Pour Sonia Jouve, titulaire en Ardèche, ce dysfonctionnement est inadmissible et incompréhensible : « Nous saisissons les données qui sont télétransmises instantanément. Nous effectuons tout le travail en amont alors qu'il suffit à l'assurance-maladie de recevoir les dossiers et de les rétribuer. Pourquoi faut-il attendre 18 mois pour être rémunéré ? » La question se pose d'autant plus que la conduite des entretiens occupe un temps certain. « Il faut planifier les rencontres, prendre rendez-vous puis mener l'échange et saisir les données sur Ameli.fr. Ça prend du temps, une heure si l'on ne compte que l'entretien et la constitution du dossier ». La démarche comporte d'autres subtilités - accéder à la base de données sur le site de l'assurance-maladie, expliquer la démarche au patient, savoir mener un entretien en face-à-face… « Il faut de l'organisation », résume Sonia Jouve qui réserve un ou deux mois dans l'année à sa mission d'accompagnement qu'elle considère par ailleurs comme essentielle à une bonne prise en charge de sa pathologie par le patient.

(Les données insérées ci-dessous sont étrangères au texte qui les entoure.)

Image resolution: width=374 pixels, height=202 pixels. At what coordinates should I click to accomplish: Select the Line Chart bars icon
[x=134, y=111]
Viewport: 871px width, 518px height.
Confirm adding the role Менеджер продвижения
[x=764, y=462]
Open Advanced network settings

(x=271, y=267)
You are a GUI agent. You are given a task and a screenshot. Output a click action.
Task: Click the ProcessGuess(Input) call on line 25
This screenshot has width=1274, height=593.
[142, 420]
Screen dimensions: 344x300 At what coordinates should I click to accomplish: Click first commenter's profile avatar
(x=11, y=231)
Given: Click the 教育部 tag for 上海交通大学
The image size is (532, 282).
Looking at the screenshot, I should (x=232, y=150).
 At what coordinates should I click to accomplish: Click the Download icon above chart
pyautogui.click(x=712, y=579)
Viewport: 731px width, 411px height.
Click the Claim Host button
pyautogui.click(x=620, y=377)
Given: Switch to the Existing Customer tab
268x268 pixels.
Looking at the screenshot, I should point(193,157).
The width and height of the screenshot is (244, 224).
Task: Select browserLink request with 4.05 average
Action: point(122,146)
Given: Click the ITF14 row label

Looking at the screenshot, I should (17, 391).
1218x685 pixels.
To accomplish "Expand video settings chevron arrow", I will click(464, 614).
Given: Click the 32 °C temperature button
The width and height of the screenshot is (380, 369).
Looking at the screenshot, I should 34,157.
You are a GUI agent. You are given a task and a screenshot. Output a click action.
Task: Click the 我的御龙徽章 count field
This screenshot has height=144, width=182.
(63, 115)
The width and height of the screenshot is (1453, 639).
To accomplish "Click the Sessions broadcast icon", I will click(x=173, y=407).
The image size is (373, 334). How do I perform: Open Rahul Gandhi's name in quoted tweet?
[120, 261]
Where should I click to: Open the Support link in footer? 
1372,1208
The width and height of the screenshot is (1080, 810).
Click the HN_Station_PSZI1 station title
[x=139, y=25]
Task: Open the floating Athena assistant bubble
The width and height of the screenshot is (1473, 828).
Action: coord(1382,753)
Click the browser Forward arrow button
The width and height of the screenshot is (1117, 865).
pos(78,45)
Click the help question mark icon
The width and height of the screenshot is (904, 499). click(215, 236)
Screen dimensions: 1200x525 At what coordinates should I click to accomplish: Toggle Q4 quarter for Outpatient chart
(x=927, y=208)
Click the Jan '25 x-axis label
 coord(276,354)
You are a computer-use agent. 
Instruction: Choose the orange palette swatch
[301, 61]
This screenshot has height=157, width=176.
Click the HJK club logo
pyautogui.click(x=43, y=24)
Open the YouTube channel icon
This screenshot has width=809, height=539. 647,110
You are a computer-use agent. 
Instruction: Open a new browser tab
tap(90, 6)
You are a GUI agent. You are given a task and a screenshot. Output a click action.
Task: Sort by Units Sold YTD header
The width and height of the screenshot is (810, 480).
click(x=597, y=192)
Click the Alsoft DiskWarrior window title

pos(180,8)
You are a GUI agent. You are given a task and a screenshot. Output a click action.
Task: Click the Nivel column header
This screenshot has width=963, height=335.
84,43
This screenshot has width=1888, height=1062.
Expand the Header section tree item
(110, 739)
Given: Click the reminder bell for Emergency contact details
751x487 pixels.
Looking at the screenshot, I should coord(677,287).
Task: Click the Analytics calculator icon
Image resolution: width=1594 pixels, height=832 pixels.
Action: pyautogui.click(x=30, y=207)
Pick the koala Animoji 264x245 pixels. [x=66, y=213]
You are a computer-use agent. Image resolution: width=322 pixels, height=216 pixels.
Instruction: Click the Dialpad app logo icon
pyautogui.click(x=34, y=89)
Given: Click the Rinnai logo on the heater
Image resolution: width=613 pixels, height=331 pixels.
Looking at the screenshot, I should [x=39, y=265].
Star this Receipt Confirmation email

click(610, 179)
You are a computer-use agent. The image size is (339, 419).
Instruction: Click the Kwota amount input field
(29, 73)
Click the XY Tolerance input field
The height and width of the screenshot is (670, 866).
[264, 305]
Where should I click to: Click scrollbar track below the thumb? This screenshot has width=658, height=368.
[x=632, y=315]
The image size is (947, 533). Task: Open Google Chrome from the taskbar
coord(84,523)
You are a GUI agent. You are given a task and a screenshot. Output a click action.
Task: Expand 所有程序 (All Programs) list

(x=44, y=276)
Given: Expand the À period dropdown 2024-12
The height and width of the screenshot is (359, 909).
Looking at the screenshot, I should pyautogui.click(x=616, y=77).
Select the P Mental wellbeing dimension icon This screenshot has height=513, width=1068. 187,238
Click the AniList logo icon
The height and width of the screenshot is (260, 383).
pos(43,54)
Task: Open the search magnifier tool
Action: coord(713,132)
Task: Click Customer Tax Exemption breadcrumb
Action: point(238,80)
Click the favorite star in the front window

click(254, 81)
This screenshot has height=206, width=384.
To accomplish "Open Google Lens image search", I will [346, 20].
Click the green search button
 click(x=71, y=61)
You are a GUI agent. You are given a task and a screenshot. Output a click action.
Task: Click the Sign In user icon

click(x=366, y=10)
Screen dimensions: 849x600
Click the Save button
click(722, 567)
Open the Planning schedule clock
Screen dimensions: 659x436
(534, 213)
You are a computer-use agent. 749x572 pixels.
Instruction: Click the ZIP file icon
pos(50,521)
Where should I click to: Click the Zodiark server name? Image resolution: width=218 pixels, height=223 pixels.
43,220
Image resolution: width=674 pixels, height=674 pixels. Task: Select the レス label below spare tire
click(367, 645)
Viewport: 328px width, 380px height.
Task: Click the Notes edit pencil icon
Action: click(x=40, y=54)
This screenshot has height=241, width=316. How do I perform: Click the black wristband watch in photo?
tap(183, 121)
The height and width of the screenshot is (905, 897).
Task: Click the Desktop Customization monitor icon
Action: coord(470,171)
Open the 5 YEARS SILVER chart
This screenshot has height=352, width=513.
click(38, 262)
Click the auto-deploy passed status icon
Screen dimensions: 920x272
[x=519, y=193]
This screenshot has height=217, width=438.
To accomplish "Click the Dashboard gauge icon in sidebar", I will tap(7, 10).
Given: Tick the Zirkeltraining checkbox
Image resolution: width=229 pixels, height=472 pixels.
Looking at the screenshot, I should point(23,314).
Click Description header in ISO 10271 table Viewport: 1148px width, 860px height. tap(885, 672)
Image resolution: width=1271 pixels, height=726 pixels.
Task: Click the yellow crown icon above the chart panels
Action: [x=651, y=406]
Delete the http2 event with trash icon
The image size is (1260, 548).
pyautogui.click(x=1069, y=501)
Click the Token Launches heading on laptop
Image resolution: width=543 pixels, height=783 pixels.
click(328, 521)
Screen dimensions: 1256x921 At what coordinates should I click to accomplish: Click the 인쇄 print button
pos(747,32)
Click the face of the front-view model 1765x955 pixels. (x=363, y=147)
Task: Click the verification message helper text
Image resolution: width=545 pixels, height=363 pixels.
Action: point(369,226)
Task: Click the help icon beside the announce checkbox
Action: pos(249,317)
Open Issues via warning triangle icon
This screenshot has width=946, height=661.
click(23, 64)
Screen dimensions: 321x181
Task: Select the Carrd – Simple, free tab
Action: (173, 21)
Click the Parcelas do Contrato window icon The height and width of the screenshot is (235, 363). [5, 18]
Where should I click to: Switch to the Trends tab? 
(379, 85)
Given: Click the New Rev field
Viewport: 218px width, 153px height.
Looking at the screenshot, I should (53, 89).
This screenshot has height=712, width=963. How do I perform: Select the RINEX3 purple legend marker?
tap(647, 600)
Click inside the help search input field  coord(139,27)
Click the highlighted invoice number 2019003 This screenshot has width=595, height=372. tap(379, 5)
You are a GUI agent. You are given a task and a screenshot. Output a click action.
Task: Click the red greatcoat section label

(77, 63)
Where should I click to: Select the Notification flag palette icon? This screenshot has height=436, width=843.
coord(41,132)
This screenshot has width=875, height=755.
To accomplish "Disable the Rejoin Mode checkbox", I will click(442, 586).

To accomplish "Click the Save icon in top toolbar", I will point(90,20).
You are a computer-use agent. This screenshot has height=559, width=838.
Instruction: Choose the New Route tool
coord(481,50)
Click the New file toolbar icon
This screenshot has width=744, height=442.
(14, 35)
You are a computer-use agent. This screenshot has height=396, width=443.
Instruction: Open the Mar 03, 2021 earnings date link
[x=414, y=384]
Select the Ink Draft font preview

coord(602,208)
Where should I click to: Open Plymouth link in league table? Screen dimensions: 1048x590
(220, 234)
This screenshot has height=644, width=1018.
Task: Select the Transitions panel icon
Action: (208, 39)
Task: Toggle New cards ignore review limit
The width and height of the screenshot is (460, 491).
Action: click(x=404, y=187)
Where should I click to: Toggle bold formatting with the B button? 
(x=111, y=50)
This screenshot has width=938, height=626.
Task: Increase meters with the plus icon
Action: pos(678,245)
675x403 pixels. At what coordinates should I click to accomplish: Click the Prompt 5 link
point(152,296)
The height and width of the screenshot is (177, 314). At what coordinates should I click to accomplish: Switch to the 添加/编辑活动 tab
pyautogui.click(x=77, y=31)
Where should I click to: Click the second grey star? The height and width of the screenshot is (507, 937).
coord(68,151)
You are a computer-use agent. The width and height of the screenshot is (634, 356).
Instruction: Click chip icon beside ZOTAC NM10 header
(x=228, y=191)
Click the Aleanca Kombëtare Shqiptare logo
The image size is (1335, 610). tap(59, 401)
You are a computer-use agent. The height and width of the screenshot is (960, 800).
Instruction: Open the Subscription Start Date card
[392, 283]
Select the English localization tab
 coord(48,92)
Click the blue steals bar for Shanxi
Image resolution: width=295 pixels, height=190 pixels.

Pour Renaud Nadjahi, titulaire dans les Yvelines, le problème n'est pas celui du retard dans la rémunération - le suivi du patient relevant de la rémunération sur objectifs de santé publique (ROSP) et non d'une intervention à l'acte - mais bien celui d'une démarche qui n'évolue pas. « Les patients ne voient pas l'intérêt de suivre un même entretien une deuxième année, la rencontre n'étant alors qu'une redite de tout ce qui a été abordé auparavant », explique-t-il. « Il serait souhaitable qu'il y ait une adaptation dans les entretiens afin de permettre au patient de progresser dans la gestion individuelle de sa pathologie ». L'explication du traitement est, en revanche, primordiale car certains patients peuvent faire des erreurs graves comme celle de confondre les protocoles d'urgence et de fond pour les asthmatiques. « Nous adressons systématiquement un rapport écrit au médecin afin de l'informer du degré de maîtrise du traitement par le patient. C'est vraiment une mission d'éducation à la santé ».
Une « usine à gaz » ?
Les difficultés générées par la mise en œuvre de l'avenant n° 4 sur l'asthme, que l'USPO avait désigné comme une « usine à gaz », auront, au final, imprimé un net ralentissement à la conduite des entretiens pharmaceutiques dont 253 089 ont été enregistrés du 28/06/2013 au 31 décembre 2015 au titre du suivi AVK et 9 764 du 3 décembre 2014 au 31 décembre 2015 en ce qui concerne l'asthme. Et la situation pourrait à nouveau évoluer dans la perspective de la prochaine rencontre qui doit réunir, à partir du 22 février 2017, les syndicats professionnels et l'assurance-maladie. « Nous voulons proposer d'augmenter le nombre des entretiens fixes et d'élargir leur principe à d'autres pathologies chroniques et aux personnes âgées car la démarche est en effet très profitable aux patients », indique Gilles Bonnefond. Dans leur intérêt, l'USPO souhaite aussi mettre en place un système de mesure annuelle des acquis afin d'évaluer l'autonomie des patients face à la pathologie (observance des traitements, maîtrise des doses, connaissance des signaux d'alerte, attitude en cas de sur ou sous dosage…), le tout faisant l'objet d'une rémunération rapide sous forme de forfait. « Je crois aux entretiens pharmaceutiques, conclut le représentant syndical, mais c'est un travail supplémentaire qui doit être rémunéré. L'avenant n° 8 a été publié en juin 2016 et nous sommes au stade du redémarrage ! ».